## Task description
Reproduce all of the entries below, substituting "magnifying glass" for "magnifier" and leaving everything else unchanged.

## Provided entries
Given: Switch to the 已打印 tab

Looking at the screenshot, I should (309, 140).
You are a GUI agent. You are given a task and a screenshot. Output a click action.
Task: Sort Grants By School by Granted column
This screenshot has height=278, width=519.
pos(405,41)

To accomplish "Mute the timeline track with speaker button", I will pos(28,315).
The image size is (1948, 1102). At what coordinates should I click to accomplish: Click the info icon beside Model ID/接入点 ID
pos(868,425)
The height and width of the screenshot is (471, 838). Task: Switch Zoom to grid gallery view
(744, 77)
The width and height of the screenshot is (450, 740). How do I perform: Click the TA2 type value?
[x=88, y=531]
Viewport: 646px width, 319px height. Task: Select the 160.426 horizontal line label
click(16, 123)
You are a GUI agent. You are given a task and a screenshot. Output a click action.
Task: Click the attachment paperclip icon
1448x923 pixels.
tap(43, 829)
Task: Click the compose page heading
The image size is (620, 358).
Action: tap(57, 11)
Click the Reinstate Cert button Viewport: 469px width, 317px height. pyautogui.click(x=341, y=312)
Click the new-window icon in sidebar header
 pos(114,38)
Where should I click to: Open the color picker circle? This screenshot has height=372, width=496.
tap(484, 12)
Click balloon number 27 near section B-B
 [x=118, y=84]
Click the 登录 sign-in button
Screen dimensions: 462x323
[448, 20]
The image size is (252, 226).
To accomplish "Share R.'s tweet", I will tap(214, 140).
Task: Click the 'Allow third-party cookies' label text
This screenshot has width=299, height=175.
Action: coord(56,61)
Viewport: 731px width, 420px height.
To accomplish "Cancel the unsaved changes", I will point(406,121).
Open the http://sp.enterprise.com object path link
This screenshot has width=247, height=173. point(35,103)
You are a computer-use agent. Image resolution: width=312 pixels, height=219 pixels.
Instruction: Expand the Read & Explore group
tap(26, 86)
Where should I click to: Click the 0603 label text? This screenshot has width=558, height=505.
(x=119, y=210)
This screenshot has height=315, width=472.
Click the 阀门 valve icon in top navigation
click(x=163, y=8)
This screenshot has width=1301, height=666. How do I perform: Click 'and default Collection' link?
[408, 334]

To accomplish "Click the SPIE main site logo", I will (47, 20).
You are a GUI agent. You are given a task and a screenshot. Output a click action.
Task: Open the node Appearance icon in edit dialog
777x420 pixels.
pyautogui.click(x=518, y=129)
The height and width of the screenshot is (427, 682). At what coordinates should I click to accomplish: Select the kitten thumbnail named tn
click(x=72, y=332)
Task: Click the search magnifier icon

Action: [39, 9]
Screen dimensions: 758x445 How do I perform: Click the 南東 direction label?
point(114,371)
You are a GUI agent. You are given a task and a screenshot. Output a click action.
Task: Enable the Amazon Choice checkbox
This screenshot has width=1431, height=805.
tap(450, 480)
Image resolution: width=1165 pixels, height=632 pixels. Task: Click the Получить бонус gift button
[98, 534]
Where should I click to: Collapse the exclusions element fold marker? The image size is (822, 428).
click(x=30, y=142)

## Full solution
Given: Switch to the 已打印 tab

Looking at the screenshot, I should (309, 140).
You are a GUI agent. You are given a task and a screenshot. Output a click action.
Task: Sort Grants By School by Granted column
This screenshot has height=278, width=519.
pos(405,41)

To accomplish "Mute the timeline track with speaker button", I will pos(28,315).
The image size is (1948, 1102). At what coordinates should I click to accomplish: Click the info icon beside Model ID/接入点 ID
pos(868,425)
The height and width of the screenshot is (471, 838). Task: Switch Zoom to grid gallery view
(744, 77)
The width and height of the screenshot is (450, 740). How do I perform: Click the TA2 type value?
[x=88, y=531]
Viewport: 646px width, 319px height. Task: Select the 160.426 horizontal line label
click(16, 123)
You are a GUI agent. You are given a task and a screenshot. Output a click action.
Task: Click the attachment paperclip icon
1448x923 pixels.
tap(43, 829)
Task: Click the compose page heading
The image size is (620, 358).
Action: tap(57, 11)
Click the Reinstate Cert button Viewport: 469px width, 317px height. pyautogui.click(x=341, y=312)
Click the new-window icon in sidebar header
 pos(114,38)
Where should I click to: Open the color picker circle? This screenshot has height=372, width=496.
tap(484, 12)
Click balloon number 27 near section B-B
 [x=118, y=84]
Click the 登录 sign-in button
Screen dimensions: 462x323
[448, 20]
The image size is (252, 226).
To accomplish "Share R.'s tweet", I will tap(214, 140).
Task: Click the 'Allow third-party cookies' label text
This screenshot has width=299, height=175.
Action: coord(56,61)
Viewport: 731px width, 420px height.
To accomplish "Cancel the unsaved changes", I will point(406,121).
Open the http://sp.enterprise.com object path link
This screenshot has width=247, height=173. point(35,103)
You are a computer-use agent. Image resolution: width=312 pixels, height=219 pixels.
Instruction: Expand the Read & Explore group
tap(26, 86)
Where should I click to: Click the 0603 label text? This screenshot has width=558, height=505.
(x=119, y=210)
This screenshot has height=315, width=472.
Click the 阀门 valve icon in top navigation
click(x=163, y=8)
This screenshot has width=1301, height=666. How do I perform: Click 'and default Collection' link?
[408, 334]

To accomplish "Click the SPIE main site logo", I will (47, 20).
You are a GUI agent. You are given a task and a screenshot. Output a click action.
Task: Open the node Appearance icon in edit dialog
777x420 pixels.
pyautogui.click(x=518, y=129)
The height and width of the screenshot is (427, 682). At what coordinates should I click to accomplish: Select the kitten thumbnail named tn
click(x=72, y=332)
Task: Click the search magnifying glass icon

Action: [39, 9]
Screen dimensions: 758x445 How do I perform: Click the 南東 direction label?
point(114,371)
You are a GUI agent. You are given a task and a screenshot. Output a click action.
Task: Enable the Amazon Choice checkbox
This screenshot has width=1431, height=805.
tap(450, 480)
Image resolution: width=1165 pixels, height=632 pixels. Task: Click the Получить бонус gift button
[98, 534]
Where should I click to: Collapse the exclusions element fold marker? The image size is (822, 428).
click(x=30, y=142)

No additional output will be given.